Gloria Hayes, who lives in Darien, Connecticut, remained quiet for months after hearing about egg freezing, hoping that her daughter Jennifer, a restaurateur in Telluride, Colorado, would broach the topic herself.

"I just didn't feel right approaching her about it, because it's almost a criticism in a way - 'You're getting old,'" Mrs. Hayes said. When Jennifer finally floated the idea, "I was thrilled," Mrs. Hayes said. "I thought this could just take a lot of the stress off her."

Mrs. Hayes and her husband offered to pay for the procedure, but Jennifer Hayes, 36, was initially reluctant to accept the money. "My mom said to me, 'Do you think we'd rather have this money sitting in an account or have a potential grandchild someday?'" she recalled. "When she positioned it that way, it somehow just changed the way I felt."

"It's a family decision," said Ms. Hayes, who now blogs about her experience at RetrieveFreezeRelax.com. "Because you're talking about your future family. Grandchildren are really important to parents.
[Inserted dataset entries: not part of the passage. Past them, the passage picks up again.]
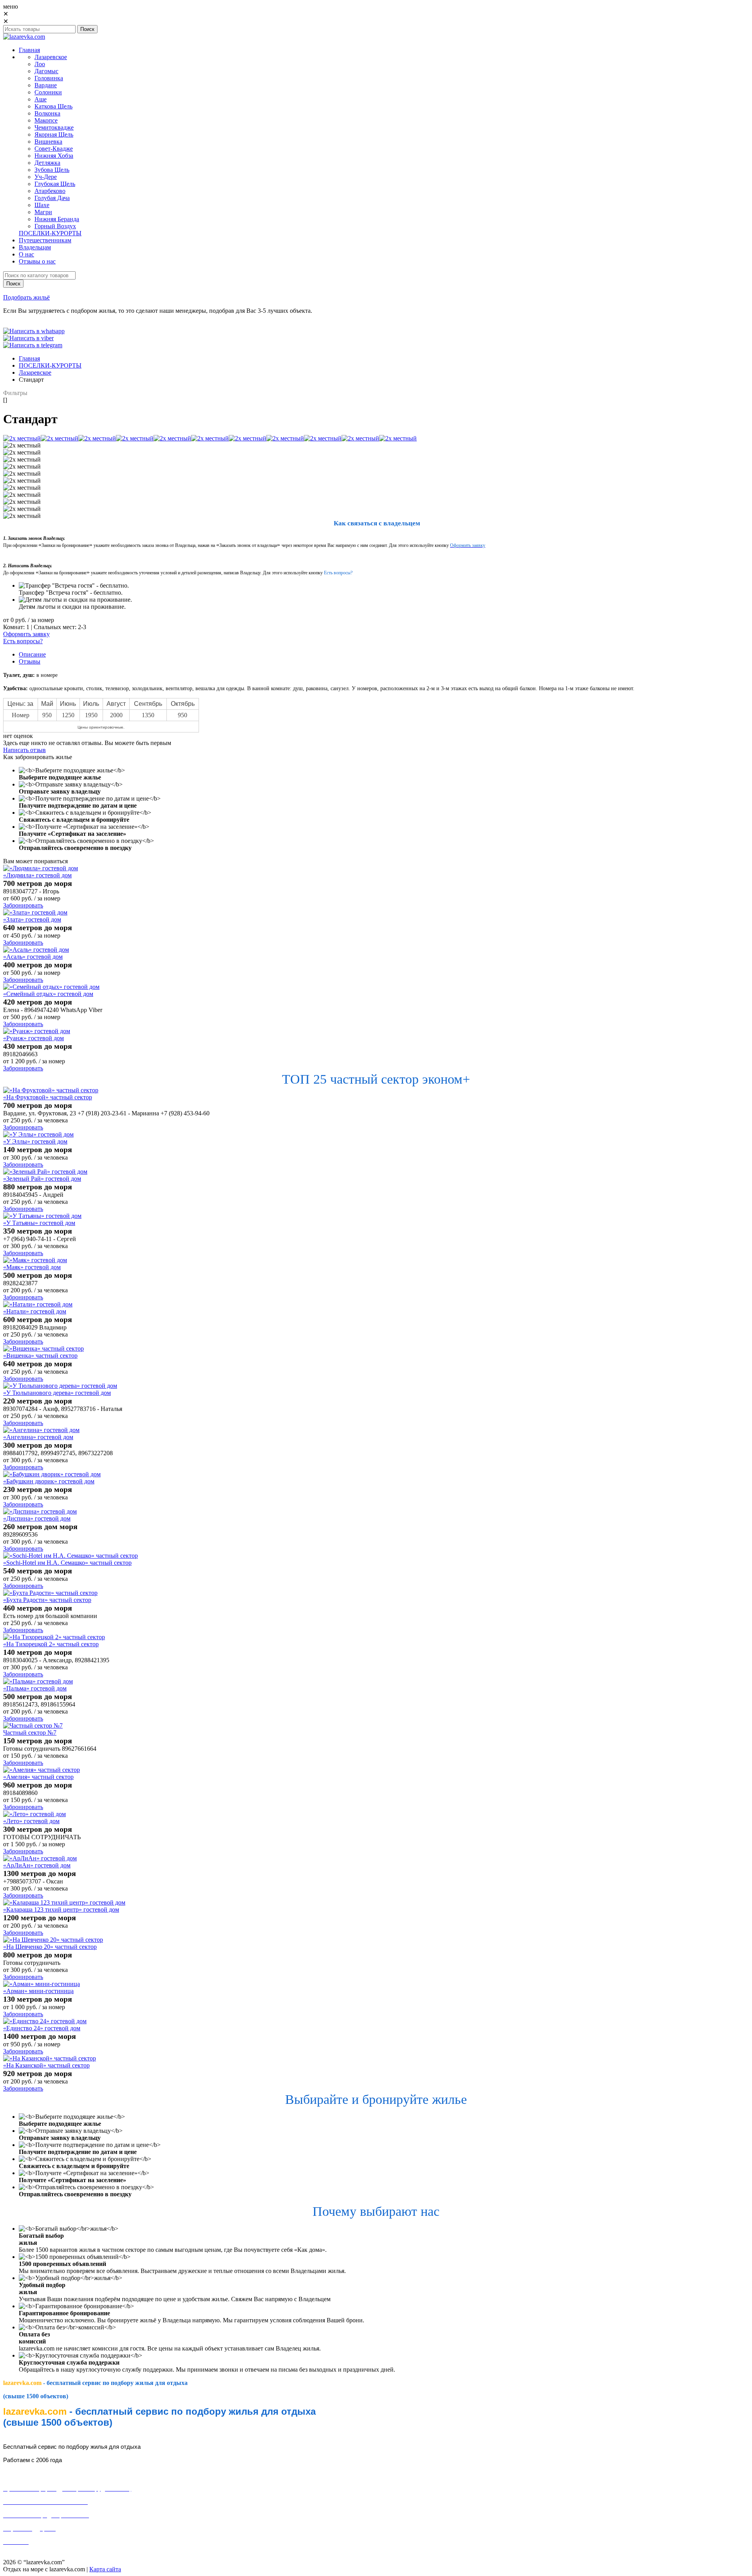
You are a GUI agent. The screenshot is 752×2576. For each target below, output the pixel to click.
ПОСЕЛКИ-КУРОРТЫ (50, 365)
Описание (32, 654)
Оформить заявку (26, 634)
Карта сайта (105, 2569)
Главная (29, 358)
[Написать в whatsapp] (34, 331)
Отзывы (29, 661)
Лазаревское (35, 372)
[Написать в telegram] (32, 345)
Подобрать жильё (26, 297)
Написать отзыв (24, 750)
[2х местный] (22, 438)
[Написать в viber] (28, 338)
Everybody wants to experience being a grandparent."

Susan Lorman raised the idea of egg freezing after her daughter Stephanie, a sales representative in Los Angeles, had just broken up with a boyfriend and was in tears, distraught over the possibility of losing her chance at motherhood.

On the eve of her 36th birthday, Stephanie took her mother up on her suggestion and called a fertility doctor.

"It was a gift of love," Mrs. Lorman said. "I'd had my kids at 22, and here she is, a healthy, beautiful young woman who felt her years were passing her by."

As the technology has evolved, more fertility clinics across the United States have begun offering egg freezing to women preparing to undergo cancer treatment, which can affect fertility, and those seeking to expand their window for childbearing.

Amy West, 37, a psychologist in Chicago, said that she could have afforded the $7,600 bill, but that with her parents paying $5,000, "it somehow didn't feel like as scary an investment."

In November, Ms. West's mother, father and brother flew in for the egg retrieval, which followed days of hormone injections.

Even Ms. West's mother, an international environmental and human rights lawyer, could not resist a joke after hearing how many of her daughter's eggs were frozen. "I have 26 grandbabies!" she exclaimed.